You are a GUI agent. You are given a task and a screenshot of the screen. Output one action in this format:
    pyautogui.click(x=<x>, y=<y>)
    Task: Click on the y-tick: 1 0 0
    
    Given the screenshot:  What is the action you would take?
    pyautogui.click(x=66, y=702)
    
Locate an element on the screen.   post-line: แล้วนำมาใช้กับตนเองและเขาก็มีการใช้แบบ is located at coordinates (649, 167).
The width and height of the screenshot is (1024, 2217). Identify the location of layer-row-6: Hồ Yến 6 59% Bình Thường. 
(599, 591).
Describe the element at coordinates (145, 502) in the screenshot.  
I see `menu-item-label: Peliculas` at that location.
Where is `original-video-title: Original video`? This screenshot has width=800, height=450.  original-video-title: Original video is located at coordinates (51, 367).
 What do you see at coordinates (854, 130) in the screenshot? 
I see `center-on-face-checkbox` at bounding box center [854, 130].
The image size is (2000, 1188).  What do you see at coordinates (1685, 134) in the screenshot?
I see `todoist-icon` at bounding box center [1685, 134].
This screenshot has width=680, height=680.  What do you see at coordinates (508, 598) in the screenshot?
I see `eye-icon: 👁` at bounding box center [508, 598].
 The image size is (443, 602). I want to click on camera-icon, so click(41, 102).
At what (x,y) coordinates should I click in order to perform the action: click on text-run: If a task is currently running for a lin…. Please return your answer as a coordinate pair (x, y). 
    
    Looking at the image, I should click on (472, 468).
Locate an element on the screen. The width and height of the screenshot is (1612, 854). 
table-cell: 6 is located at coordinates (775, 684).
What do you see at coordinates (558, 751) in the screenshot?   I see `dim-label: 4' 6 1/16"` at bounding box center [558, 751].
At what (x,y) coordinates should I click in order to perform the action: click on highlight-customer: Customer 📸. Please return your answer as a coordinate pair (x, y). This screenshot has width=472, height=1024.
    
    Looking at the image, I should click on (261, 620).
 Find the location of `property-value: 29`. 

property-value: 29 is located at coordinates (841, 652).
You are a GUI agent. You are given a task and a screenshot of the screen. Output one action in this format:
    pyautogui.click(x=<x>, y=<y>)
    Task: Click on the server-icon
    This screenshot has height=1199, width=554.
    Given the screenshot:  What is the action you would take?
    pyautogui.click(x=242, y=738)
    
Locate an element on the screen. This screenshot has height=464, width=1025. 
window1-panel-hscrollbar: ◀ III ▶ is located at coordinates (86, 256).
========
Instruction :: Rewrite the listing from the line with "This screenshot has width=680, height=680." through the end of the listing, swapping "coordinate pair" for "pair of numbers" and leaving everything else the same.

Output ::
This screenshot has width=680, height=680.  What do you see at coordinates (508, 598) in the screenshot?
I see `eye-icon: 👁` at bounding box center [508, 598].
 The image size is (443, 602). I want to click on camera-icon, so click(41, 102).
At what (x,y) coordinates should I click in order to perform the action: click on text-run: If a task is currently running for a lin…. Please return your answer as a pair of numbers (x, y). 
    
    Looking at the image, I should click on (472, 468).
Locate an element on the screen. The width and height of the screenshot is (1612, 854). 
table-cell: 6 is located at coordinates (775, 684).
What do you see at coordinates (558, 751) in the screenshot?   I see `dim-label: 4' 6 1/16"` at bounding box center [558, 751].
At what (x,y) coordinates should I click in order to perform the action: click on highlight-customer: Customer 📸. Please return your answer as a pair of numbers (x, y). This screenshot has width=472, height=1024.
    
    Looking at the image, I should click on (261, 620).
 Find the location of `property-value: 29`. 

property-value: 29 is located at coordinates (841, 652).
You are a GUI agent. You are given a task and a screenshot of the screen. Output one action in this format:
    pyautogui.click(x=<x>, y=<y>)
    Task: Click on the server-icon
    This screenshot has height=1199, width=554.
    Given the screenshot:  What is the action you would take?
    pyautogui.click(x=242, y=738)
    
Locate an element on the screen. This screenshot has height=464, width=1025. 
window1-panel-hscrollbar: ◀ III ▶ is located at coordinates (86, 256).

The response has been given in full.